Publication year - 1994
Publication title -
febs letters
Language(s) - English
Resource type - Journals
SCImago Journal Rank - 1.593
H-Index - 257
eISSN - 1873-3468
pISSN - 0014-5793
DOI - 10.1016/0014-5793(94)80418-4
Subject(s) - phosphofructokinase , cytosol , membrane , phospholipid , chemistry , tetramer , phospholipase a2 , ischemia , glycolysis , biochemistry , phospholipase , microbiology and biotechnology , enzyme , biology , medicine
Myocardial calcium‐independent phospholipase A 2 (PLA 2 ) activity is mediated by a 400 kDa catalytic complex comprised of a tetramer of phosphofructokinase (PFK) and a 40 kDa catalytic subunit [1,2]. During myocardial ischemia, calcium‐independent PLA 2 activity rapidly and reversibly translocates from the cytosol to a membrane‐associated compartment where it has been implicated as a mediator of ischemic damage [3,4]. Herein we demonstrate that the majority of both PFK mass and activity is translocated from the cytosol to a membrane‐associated compartment prior to the onset of irreversible myocytic injury and that translocated PFK is catalytically inactive while membrane‐associated.

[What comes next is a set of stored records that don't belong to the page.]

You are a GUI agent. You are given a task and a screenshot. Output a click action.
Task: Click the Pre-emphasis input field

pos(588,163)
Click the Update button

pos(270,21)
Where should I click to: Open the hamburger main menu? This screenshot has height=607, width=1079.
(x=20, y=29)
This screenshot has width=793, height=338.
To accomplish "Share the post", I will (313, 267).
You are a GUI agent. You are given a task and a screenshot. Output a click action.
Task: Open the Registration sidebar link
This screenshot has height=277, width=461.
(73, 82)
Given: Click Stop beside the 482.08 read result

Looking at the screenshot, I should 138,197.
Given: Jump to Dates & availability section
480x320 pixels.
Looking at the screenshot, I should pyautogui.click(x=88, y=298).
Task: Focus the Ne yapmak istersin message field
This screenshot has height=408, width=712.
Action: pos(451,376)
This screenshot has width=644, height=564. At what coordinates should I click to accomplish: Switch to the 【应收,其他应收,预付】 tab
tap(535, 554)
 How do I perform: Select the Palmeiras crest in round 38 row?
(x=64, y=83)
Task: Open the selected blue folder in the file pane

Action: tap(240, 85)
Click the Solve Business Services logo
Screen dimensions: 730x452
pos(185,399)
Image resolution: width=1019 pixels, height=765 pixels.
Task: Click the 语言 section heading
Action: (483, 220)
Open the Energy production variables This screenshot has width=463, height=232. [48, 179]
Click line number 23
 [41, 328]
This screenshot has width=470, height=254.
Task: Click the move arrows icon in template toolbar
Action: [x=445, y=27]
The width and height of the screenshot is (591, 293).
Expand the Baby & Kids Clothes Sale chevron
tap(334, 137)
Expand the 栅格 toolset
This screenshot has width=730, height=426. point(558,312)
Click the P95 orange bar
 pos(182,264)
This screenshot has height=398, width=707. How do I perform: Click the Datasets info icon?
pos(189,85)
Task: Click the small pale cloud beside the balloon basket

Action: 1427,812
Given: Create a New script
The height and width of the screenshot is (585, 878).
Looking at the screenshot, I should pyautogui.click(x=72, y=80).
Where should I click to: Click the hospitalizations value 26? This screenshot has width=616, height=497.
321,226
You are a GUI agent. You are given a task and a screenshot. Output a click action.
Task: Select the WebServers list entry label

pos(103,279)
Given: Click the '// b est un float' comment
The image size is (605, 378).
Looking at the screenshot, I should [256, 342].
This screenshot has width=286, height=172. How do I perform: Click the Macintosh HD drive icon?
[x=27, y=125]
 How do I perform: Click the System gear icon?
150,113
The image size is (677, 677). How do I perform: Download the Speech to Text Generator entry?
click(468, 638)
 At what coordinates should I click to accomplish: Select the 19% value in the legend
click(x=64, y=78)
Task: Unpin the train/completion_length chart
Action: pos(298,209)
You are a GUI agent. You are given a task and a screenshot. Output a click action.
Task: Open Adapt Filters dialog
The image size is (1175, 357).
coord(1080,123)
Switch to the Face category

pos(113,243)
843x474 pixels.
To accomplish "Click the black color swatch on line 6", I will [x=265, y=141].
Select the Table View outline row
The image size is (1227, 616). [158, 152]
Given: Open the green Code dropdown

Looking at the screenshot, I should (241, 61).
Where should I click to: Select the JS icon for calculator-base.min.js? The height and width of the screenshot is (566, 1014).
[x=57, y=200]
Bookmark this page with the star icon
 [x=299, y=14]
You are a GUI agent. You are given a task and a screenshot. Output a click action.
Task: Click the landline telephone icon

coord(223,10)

Furthermore, reperfusion of ischemic myocardium, or treatment of membranes derived from ischemic myocardium with ATP results in the conversion of both PFK mass and activity from its membrane‐associated state to a soluble, catalytically‐competent form. Collectively, these studies demonstrate that the concomitant changes in glycolysis and phospholipid hydrolysis during early myocardial ischemia result, at least in part, from the translocation of a common regulatory polypeptide critical in both processes.